### Data under study
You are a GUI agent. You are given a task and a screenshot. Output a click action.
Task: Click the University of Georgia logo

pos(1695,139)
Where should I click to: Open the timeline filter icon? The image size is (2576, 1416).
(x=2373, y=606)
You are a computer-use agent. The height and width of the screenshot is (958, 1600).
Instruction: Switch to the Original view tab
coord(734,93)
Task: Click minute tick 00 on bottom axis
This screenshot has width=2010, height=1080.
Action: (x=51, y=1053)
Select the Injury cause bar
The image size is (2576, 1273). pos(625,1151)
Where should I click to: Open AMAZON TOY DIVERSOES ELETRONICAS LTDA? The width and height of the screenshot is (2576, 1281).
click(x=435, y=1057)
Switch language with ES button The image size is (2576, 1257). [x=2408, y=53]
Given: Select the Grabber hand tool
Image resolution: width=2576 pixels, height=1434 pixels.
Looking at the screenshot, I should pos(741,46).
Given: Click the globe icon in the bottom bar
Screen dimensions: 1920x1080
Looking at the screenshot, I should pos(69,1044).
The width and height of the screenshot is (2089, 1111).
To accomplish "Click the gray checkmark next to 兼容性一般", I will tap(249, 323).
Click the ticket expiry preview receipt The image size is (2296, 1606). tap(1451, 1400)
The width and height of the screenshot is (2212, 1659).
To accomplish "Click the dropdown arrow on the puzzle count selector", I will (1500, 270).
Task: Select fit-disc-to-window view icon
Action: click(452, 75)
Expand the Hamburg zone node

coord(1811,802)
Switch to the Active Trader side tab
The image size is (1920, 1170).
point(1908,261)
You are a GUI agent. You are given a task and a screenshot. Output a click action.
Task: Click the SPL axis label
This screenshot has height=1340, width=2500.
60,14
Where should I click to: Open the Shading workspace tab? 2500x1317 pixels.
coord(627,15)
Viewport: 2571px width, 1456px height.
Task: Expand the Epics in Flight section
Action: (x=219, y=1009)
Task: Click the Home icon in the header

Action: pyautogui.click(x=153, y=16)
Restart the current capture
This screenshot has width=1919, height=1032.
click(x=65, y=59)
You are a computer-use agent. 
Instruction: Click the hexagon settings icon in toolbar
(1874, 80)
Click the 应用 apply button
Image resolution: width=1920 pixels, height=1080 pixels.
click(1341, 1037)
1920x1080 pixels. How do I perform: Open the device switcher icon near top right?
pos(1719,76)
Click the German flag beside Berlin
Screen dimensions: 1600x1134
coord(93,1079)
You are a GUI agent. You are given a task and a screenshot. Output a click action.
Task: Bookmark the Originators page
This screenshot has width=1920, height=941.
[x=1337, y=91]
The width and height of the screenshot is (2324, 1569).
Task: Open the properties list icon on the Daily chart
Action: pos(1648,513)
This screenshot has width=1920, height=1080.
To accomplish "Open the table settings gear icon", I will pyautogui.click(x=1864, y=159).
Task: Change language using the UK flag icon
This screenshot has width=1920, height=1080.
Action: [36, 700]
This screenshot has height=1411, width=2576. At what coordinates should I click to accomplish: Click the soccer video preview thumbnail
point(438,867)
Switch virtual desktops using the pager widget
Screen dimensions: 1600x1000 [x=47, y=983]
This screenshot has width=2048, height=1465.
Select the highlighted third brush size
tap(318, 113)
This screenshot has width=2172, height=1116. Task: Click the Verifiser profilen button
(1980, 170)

### Task prompt
The lines from the beginning of the records through the line containing "Task: Click minute tick 00 on bottom axis" should be reproduced exactly. Include nothing else.

### Response
You are a GUI agent. You are given a task and a screenshot. Output a click action.
Task: Click the University of Georgia logo

pos(1695,139)
Where should I click to: Open the timeline filter icon? The image size is (2576, 1416).
(x=2373, y=606)
You are a computer-use agent. The height and width of the screenshot is (958, 1600).
Instruction: Switch to the Original view tab
coord(734,93)
Task: Click minute tick 00 on bottom axis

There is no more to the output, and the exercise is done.